The employer shall provide such notice in paper
form or, if the employee so elects, in
electronic form.
``(C) Eligibility requirements.--
``(i) In general.--The requirements of this
paragraph shall not be treated as met with
respect to an automatic IRA arrangement
facilitated by the employer unless all
employees of the employer are eligible to
participate in the arrangement.
``(ii) Certain exclusions.--The following
employees may be excluded from consideration in
determining whether the requirements of this
paragraph are met:
``(I) Individuals less than 18
years old.--Any employee who has not
attained age 18.
``(II) Certain other employees.--
Any employee described in section
410(b)(3).
``(III) Service requirements.--Any
employee who has not completed at least
3 months of service with the employer
facilitating the arrangement.
``(iii) Special rules for controlled
groups.--For purposes of this subparagraph, all
eligible employees of an employer need not be
eligible to participate in the same
arrangement. For purposes of this clause, the
term `employer' shall include all employers
treated as a single employer under subsection
(b), (c), (m), or (o) of section 414.
``(iv) Automatic iras for non-employees.--
The Secretary shall by regulation or other
guidance provide for making available automatic
IRAs to individuals who provide services that
do not constitute employment.
``(D) Limits on contributions.--An employer shall
not be treated as failing to satisfy the requirements
of this section or any other provision of this title
merely because--
``(i) aggregate payroll deduction
contributions by or on behalf of an individual
to individual retirement accounts of the
individual exceed the deductible amount in
effect under section 219(b)(5) (determined
without regard to subparagraph (B) thereof) for
any taxable year in which any payroll deduction
contributions by the employer under an
automatic IRA arrangement are made, or
``(ii) the employer chooses to limit the
payroll deduction contributions under this
subsection on behalf of an employee for any
calendar year in a manner reasonably designed
to avoid exceeding such deductible amount.
``(E) Default treatment as roth ira.--An employee
on whose behalf payroll deduction contributions are
made to an individual retirement account under
subparagraph (A) may elect, at such time and in such
manner and form as the Secretary may prescribe, whether
to treat the individual retirement account as
designated as a Roth IRA. If no such election is made,
the account shall be treated as designated as a Roth
IRA.

* [Directions]: In the automatic IRA provision, how is an employee's account treated if no election is made about designating it as a Roth IRA? The listing has nothing to do with the text.

* [Dataset extract]:

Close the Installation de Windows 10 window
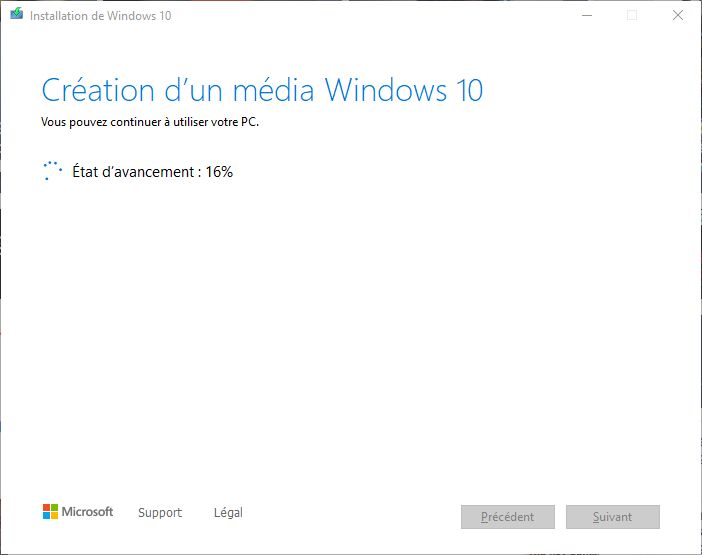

* [Result of the exercise]: It is treated as designated as a Roth IRA.